Way back in the 1960s the studios had become expert at generating buzz. Back when creative people interested in art ran them, they seemed more willing to take gambles like this than they are today.

Not that they didn't try to make this action melodrama costume extravaganza a success through sheer weight of brute marketing force. The most expensive film ever made, Fox threw what seems to be every cent they had at the most breathtaking costumes, sets, scenery and effects and made sure everybody knew it.

Behind the scenes, egos as big as Hollywood flared and blustered. Taylor shut down the production for months after an illness and caused the whole thing to move to another country. She demanded approval of the director. Harrison demanded his image accompany Burton's in all the marketing, his lawyers sicced onto the studio when a Broadway billboard failed to comply.

Production designer John De Cuir tore down and rebuilt Alexandria three times, the sweeping arrival scene of Cleopatra into Rome took four months to shoot and directors and actors walked off, were fired, or were released after long delays. The result was generally accepted to be a gigantic flop that nearly bankrupted 20th Century Fox even though it actually broke even in 1973 after a record $5m sale to TV.

For sheer scope, it's a close cousin to Ben-Hur, and remains anchored in filmmaking styles of another time, of lavishly-appointed sound stage-controlled sets, melodramatic dialogue, top-tier actors and as many scenery and costume changes as the production could manage.

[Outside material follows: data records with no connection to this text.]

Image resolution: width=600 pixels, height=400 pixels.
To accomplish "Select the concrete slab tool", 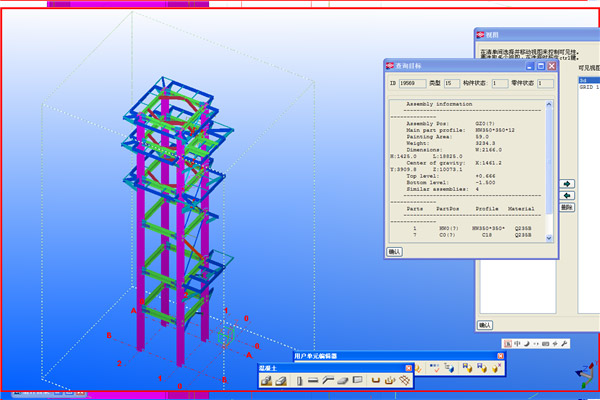I will coord(342,380).
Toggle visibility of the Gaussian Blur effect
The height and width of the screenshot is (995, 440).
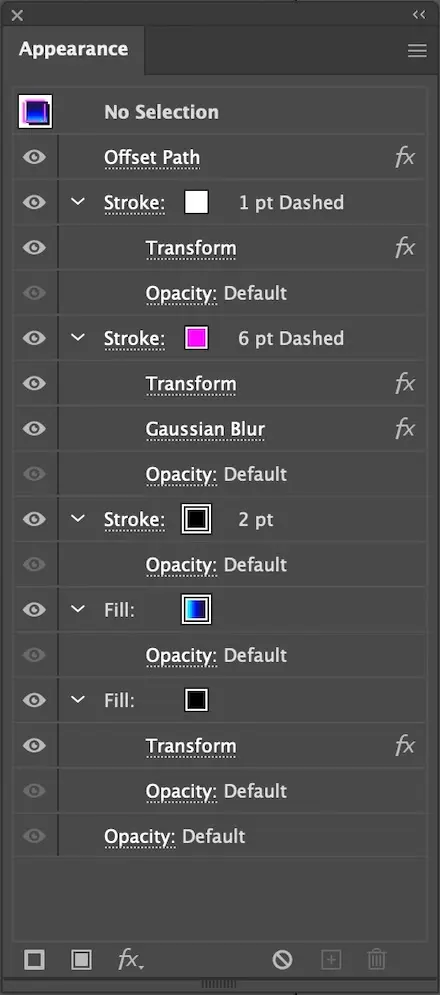[34, 429]
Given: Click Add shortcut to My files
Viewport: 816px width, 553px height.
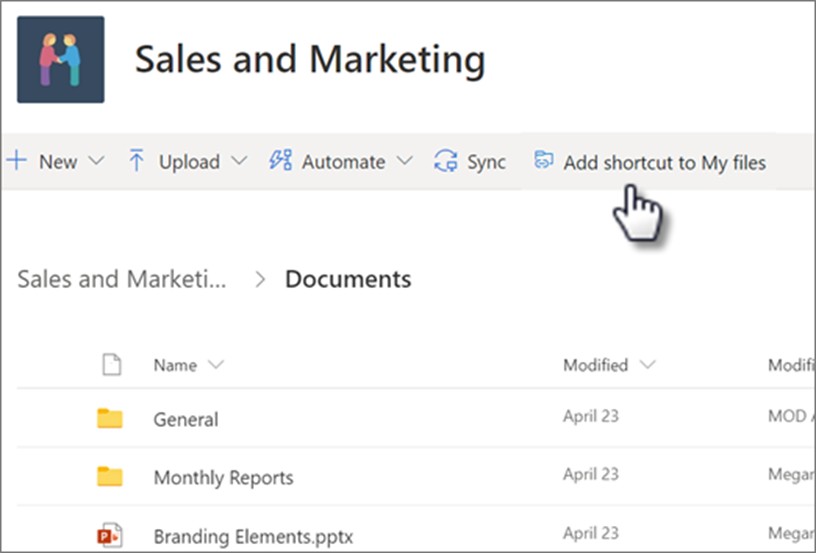Looking at the screenshot, I should point(664,162).
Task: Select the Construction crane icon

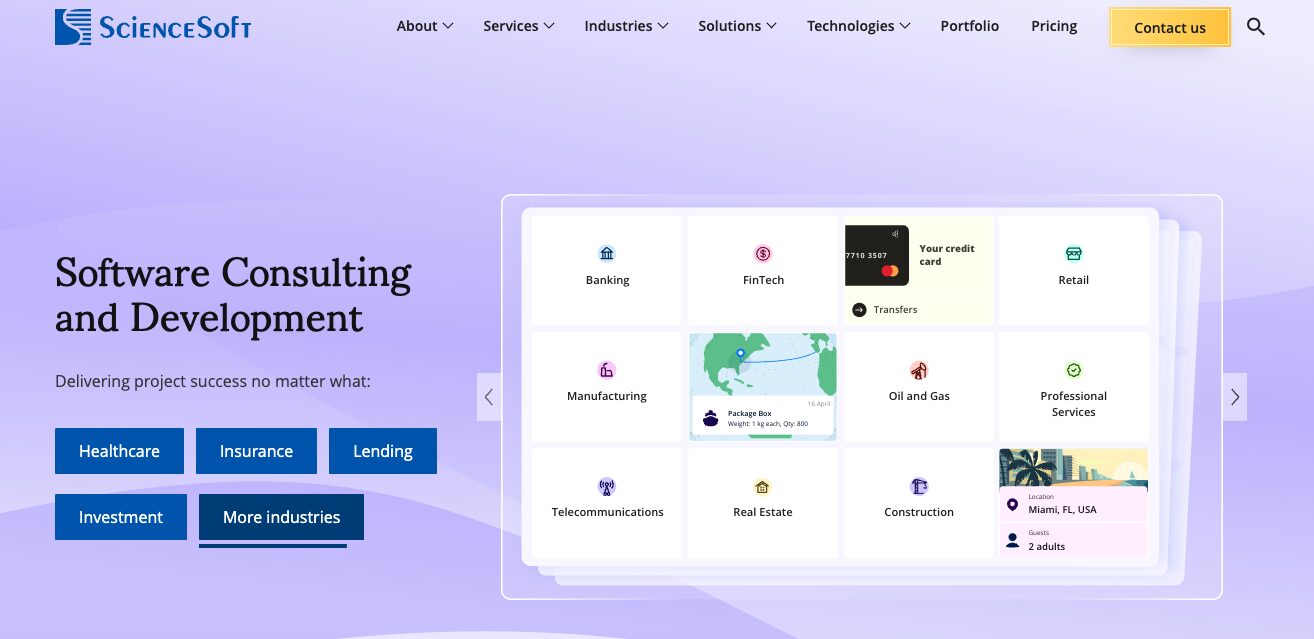Action: coord(918,485)
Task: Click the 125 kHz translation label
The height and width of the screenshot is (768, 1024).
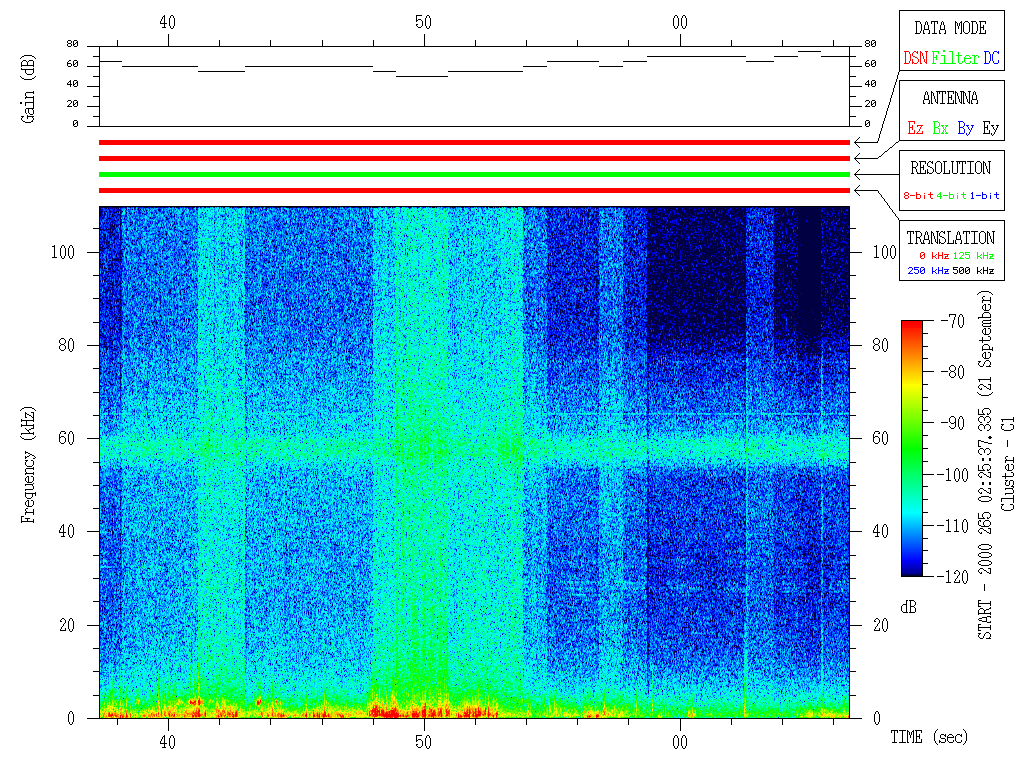Action: tap(974, 256)
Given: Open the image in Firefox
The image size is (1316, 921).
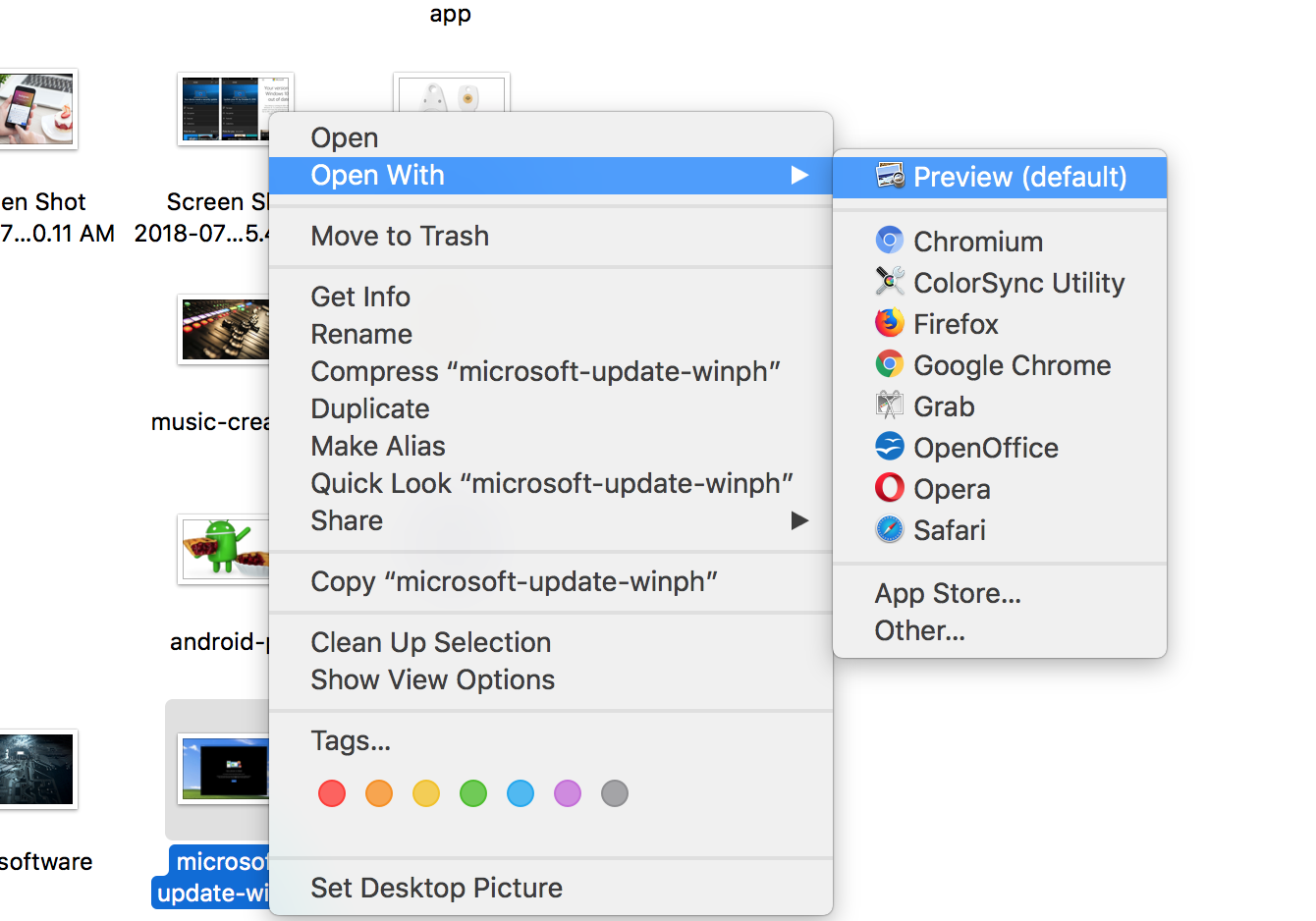Looking at the screenshot, I should (x=955, y=323).
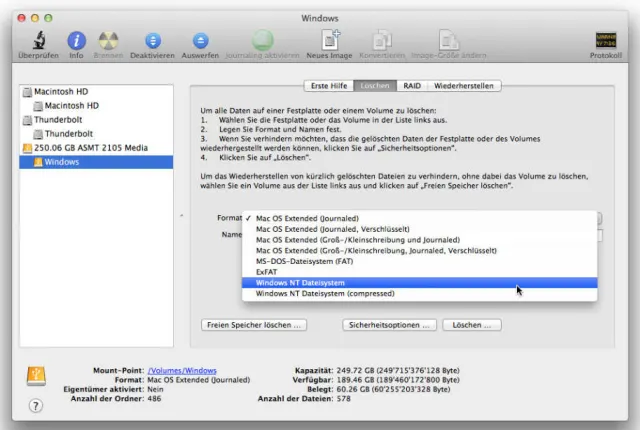Image resolution: width=640 pixels, height=430 pixels.
Task: Open the Info toolbar icon
Action: pos(76,41)

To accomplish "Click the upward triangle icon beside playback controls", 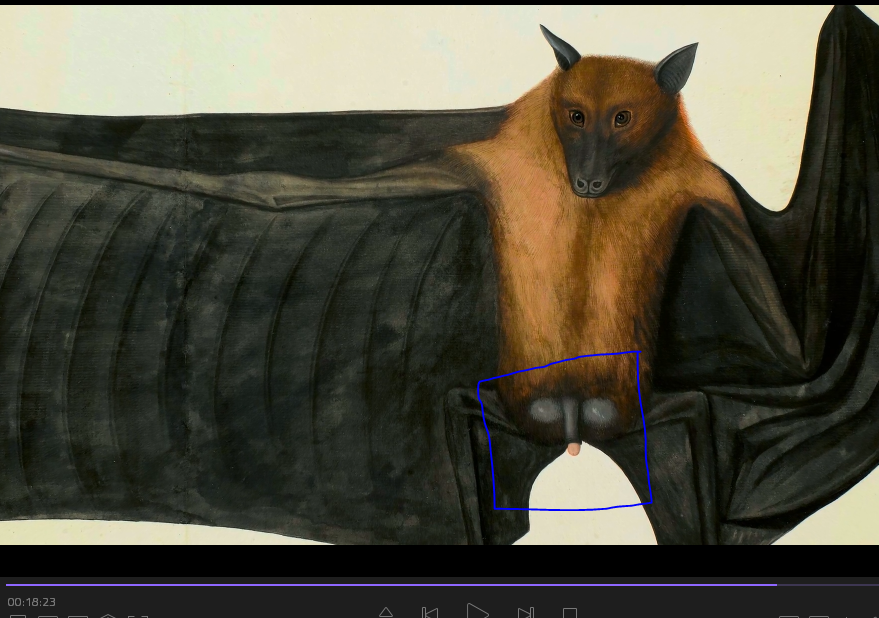I will tap(386, 612).
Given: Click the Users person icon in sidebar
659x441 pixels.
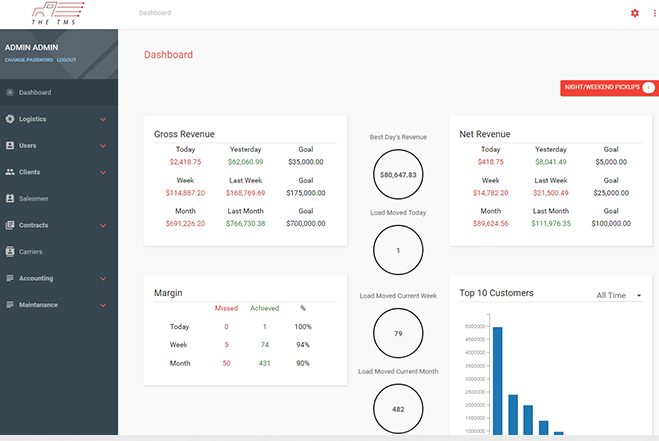Looking at the screenshot, I should pyautogui.click(x=10, y=145).
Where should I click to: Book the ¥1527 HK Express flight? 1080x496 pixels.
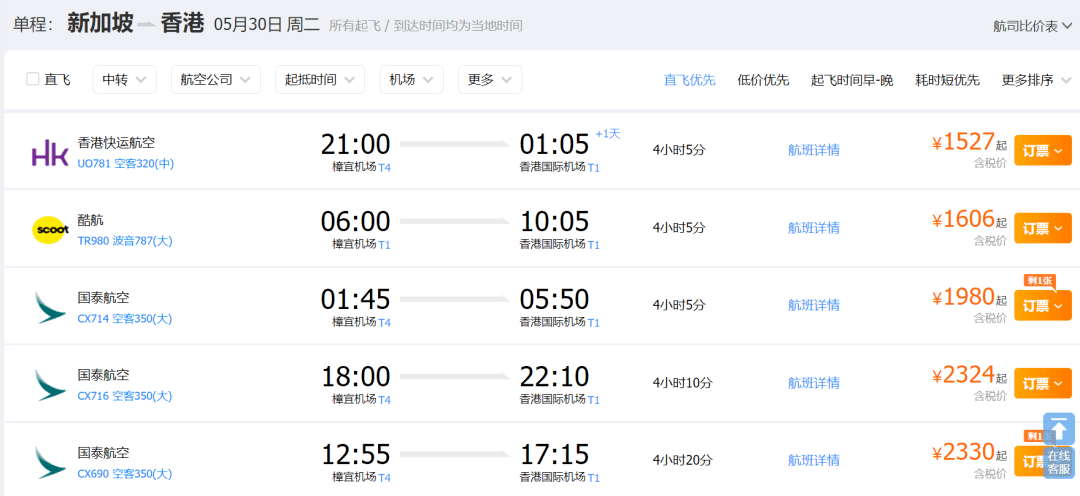(x=1042, y=150)
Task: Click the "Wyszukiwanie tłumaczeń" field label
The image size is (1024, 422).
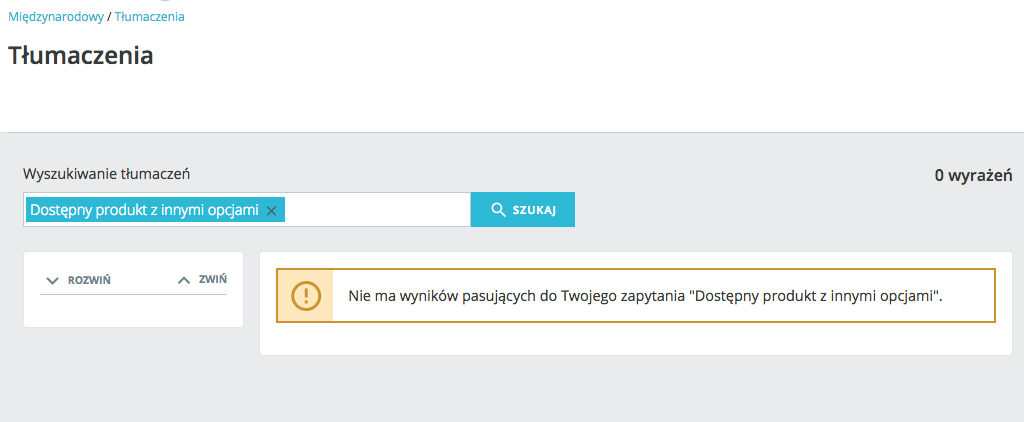Action: point(107,173)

As far as the story goes, it's actually a good primer for the whole story of Julius Caeser, Cleopatra and Marc Antony and the love triangle that united them and changed the world. When Caeser (Harrison) takes a delegation to oversee civil strife brewing in Egypt, he falls in love with the fiery young Queen Cleopatra (Taylor), helping install her to rule ahead of her rival siblings and with their affair promising a new era of peaceful relations.

But if the film tells us nothing else, it's that absolute power corrupts absolutely, and when Caeser maneuvers to remove any limits to his power a close circle of Senators plot to assassinate him, leaving Marc Antony (Burton) – his benevolent military lieutenant – to rule Rome.

When Antony too becomes Cleopatra's lover, he starts to lose judgement, abandoning his principles and then his country, leaving the ruthless young Senator Octavious (McDowall) to engineer a coup during his long absences.

At four hours (originally planned for two three hours films detailing the two affairs of Cleopatra's life), there's plenty of room for secondary characters, political intrigue, romance, battles and more. Every scene of the film wears its credentials loudly on its sleeve, be they in the thespian arts or production values.

Say what you like about the train wreck Burton and Taylors' lives became both apart and together (more than once), the pair can act, even if subscribing to the staginess that dictated the style of the day. You only have to watch them in Who's Afraid of Virginia Woolf? to see what they can do without spectacles and sets.

If you're at all interested in where Hollywood came from in the recent past, or even if you like the cinematic equivalent of a rip-roaring Dan Brown novel, look no further.